The anti-reverse switch prevents the handle from spinning backward when a fish pulls. The smooth operation of this switch is vital for hook setting and line control.

Ball Bearings

These reduce friction between moving parts. More ball bearings typically mean smoother reel operation. Regular maintenance keeps them functioning smoothly and extends the reel’s longevity.

Generally, the more ball bearings the smoother the retrieve the reel will have, at the expense of cost and weight. All the most premium spinning reels will have 10+ ball bearings.

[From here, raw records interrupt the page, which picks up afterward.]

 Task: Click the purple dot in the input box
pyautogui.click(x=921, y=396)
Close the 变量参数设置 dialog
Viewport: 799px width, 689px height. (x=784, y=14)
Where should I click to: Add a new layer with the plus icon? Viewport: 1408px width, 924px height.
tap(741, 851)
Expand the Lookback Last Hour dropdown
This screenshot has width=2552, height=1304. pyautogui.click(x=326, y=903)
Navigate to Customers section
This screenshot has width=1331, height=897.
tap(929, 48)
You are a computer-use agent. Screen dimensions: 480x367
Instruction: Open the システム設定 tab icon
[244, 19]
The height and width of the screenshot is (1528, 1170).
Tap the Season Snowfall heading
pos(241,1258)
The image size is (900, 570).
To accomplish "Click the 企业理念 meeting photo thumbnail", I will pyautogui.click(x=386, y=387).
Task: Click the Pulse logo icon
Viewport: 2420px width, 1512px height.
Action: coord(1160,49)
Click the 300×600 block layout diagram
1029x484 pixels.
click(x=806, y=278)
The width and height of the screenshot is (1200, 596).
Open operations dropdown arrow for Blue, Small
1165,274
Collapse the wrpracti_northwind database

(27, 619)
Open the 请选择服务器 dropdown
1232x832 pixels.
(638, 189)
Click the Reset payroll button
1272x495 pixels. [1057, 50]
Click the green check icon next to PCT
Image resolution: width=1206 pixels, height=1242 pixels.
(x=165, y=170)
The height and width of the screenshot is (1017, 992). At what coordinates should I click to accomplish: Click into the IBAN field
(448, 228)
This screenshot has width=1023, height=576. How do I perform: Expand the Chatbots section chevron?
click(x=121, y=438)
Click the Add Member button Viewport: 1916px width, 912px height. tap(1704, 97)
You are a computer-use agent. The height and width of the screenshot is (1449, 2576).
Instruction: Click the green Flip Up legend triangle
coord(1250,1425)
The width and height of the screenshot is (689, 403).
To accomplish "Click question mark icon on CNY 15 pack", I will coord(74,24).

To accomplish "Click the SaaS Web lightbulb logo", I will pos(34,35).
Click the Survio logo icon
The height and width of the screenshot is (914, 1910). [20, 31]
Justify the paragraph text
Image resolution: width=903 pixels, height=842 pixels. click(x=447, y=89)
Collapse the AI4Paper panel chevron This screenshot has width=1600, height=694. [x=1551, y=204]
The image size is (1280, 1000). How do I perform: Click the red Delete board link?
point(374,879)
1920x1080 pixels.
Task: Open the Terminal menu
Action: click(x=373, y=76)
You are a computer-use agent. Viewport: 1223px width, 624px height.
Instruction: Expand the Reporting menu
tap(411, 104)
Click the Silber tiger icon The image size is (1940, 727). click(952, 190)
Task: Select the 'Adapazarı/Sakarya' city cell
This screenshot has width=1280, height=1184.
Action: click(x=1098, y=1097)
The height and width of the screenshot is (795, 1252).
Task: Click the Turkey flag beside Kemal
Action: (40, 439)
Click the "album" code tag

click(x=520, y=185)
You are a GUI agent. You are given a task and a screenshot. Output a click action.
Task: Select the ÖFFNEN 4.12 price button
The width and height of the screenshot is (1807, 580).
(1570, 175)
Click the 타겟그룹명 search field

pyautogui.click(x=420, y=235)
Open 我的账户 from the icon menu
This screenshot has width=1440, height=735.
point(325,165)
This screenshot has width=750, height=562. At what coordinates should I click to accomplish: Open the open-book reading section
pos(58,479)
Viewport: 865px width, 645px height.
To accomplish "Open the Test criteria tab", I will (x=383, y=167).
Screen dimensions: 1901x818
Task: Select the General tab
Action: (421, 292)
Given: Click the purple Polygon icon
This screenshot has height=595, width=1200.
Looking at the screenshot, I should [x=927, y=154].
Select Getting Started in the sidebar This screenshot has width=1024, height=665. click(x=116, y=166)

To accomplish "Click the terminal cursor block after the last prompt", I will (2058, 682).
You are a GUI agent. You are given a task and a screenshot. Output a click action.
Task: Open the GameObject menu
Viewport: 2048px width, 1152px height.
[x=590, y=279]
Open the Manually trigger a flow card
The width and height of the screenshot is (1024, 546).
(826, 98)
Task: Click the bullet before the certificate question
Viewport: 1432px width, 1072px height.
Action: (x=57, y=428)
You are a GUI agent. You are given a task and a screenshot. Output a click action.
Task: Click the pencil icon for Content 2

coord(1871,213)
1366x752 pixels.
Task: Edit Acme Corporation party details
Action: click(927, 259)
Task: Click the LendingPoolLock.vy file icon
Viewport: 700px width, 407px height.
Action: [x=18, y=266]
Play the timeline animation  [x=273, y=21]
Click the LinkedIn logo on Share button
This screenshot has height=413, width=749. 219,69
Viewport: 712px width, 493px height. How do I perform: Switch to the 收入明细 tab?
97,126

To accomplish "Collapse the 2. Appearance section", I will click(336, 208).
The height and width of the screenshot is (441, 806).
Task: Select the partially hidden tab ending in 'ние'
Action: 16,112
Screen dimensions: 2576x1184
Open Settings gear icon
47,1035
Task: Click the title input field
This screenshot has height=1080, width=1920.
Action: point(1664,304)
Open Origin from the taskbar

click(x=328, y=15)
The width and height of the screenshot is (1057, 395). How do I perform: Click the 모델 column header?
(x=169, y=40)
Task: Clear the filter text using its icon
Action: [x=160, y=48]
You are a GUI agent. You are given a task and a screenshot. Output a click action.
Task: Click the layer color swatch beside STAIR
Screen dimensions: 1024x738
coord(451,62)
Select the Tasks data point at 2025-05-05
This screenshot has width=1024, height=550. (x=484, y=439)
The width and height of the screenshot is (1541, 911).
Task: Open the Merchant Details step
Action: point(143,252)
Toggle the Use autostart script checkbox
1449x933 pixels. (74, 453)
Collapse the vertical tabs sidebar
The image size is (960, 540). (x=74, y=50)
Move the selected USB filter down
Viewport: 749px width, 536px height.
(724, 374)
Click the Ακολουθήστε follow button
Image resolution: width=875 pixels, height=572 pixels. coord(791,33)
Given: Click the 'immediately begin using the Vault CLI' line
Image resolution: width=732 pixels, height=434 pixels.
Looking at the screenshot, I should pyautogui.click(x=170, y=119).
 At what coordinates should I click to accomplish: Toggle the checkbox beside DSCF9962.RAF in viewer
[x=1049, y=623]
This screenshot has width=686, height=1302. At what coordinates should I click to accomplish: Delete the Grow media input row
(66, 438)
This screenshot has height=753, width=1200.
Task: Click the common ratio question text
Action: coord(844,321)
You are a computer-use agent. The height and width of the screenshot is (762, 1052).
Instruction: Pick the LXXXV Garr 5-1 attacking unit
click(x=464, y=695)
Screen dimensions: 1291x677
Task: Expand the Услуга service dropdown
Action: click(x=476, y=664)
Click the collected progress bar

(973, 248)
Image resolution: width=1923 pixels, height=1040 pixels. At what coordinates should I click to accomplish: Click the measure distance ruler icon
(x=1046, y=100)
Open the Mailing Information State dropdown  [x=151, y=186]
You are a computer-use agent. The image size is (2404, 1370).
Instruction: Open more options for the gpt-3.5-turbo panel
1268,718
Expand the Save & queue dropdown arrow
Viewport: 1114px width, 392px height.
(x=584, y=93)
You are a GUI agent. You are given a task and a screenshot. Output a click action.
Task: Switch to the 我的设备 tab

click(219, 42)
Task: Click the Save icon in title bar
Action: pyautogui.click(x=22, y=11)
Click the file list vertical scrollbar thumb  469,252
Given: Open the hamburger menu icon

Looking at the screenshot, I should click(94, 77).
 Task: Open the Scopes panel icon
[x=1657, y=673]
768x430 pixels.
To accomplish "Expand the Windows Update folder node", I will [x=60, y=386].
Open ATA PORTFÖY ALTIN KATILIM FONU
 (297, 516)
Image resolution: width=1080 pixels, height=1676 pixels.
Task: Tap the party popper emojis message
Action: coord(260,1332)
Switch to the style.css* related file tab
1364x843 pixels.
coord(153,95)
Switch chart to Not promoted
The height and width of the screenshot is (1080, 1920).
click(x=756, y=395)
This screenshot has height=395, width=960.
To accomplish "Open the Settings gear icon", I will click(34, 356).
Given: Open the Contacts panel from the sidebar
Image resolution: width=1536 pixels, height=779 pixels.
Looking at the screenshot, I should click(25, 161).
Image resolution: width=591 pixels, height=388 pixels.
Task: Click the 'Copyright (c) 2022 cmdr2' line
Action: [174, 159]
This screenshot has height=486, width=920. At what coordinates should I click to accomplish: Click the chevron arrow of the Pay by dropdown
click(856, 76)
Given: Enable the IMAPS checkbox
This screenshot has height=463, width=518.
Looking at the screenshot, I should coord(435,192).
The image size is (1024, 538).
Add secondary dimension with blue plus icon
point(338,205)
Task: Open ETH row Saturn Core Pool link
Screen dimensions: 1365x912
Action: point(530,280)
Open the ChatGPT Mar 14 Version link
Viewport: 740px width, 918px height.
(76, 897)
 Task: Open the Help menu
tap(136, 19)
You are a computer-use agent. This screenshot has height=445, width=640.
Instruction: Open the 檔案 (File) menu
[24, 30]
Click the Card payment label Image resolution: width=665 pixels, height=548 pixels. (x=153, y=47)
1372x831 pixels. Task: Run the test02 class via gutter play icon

You should also consider the material of the ball bearings. If you are going to be fishing in saltwater then stainless steel ball bearings are essential.

Level Wind Mechanism

This part, found on baitcasting reels, guides the line back and forth on the spool for even distribution. It prevents line dig and backlash, ensuring a smooth casting and retrieval experience.

Main Shaft

This supports the spinning motion of the reel. Any bends or shaft damage can greatly affect the reel’s performance.

Pinion Gear

This gear regulates the movement of the spool and handle. Maintaining the pinion gear ensures the reel operates smoothly and effectively.

Clutch Bar

Found on baitcasting reels, it engages or disengages the reel’s casting mechanism. Ensuring its proper operation can prevent reel malfunctions during casting.


Provides an audible sound when line is taken off the reel, often used in trolling. Regular checks ensure the clicker is working properly, allowing the angler to respond when a fish strikes.


This helps to keep water and debris out of the reel’s internals. Regular checks and cleaning of the skirt can prolong the reel’s lifespan by preventing internal corrosion or debris build-up.